• **WORK TO DO**:
Extract every line of the listing below that contains the string "size". Letter case counts.

• **MATERIAL**:
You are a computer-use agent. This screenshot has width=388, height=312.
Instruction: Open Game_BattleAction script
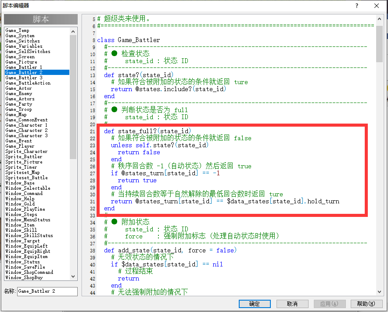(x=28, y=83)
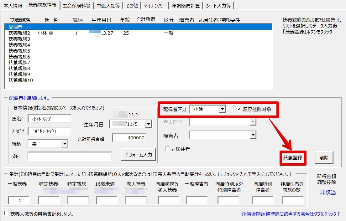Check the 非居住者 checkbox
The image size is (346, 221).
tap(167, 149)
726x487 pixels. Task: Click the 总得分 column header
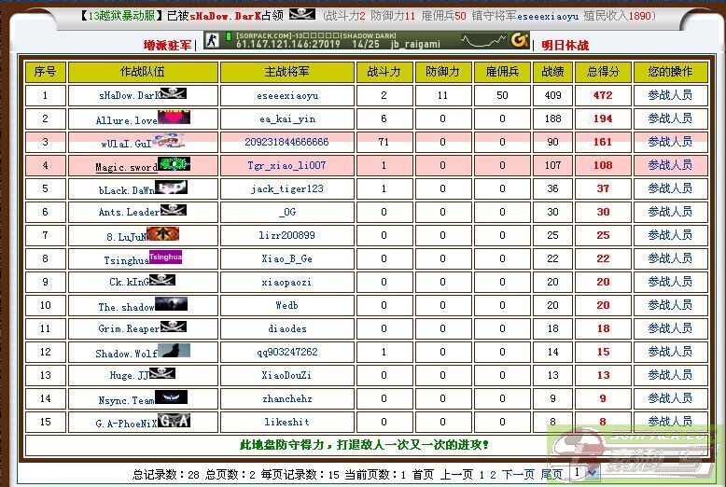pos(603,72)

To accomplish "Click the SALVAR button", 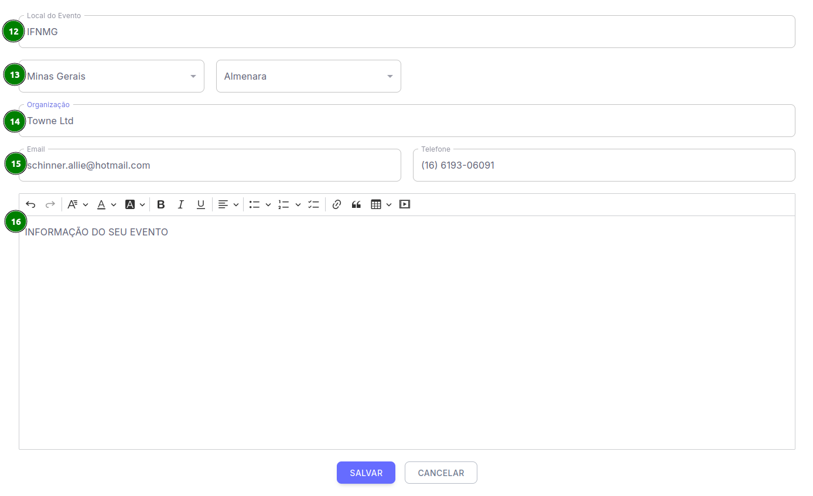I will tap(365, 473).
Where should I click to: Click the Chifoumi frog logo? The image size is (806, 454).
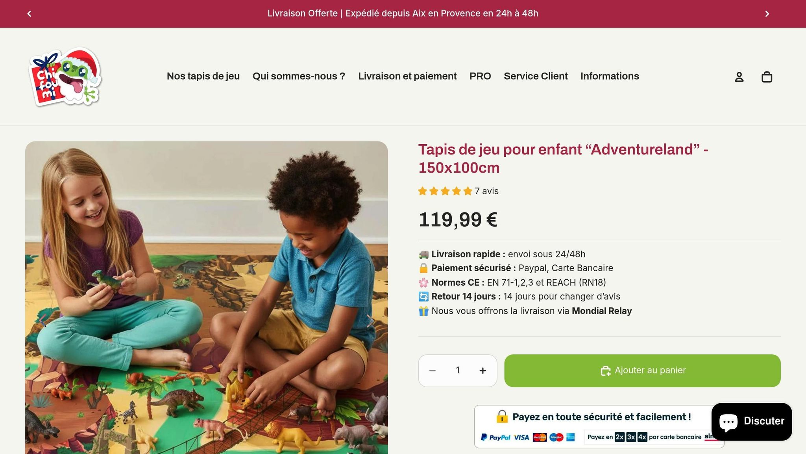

• **RESULT BELOW**:
The image size is (346, 221).
Where should I click to: Click the Chifoumi frog logo? The image size is (806, 454).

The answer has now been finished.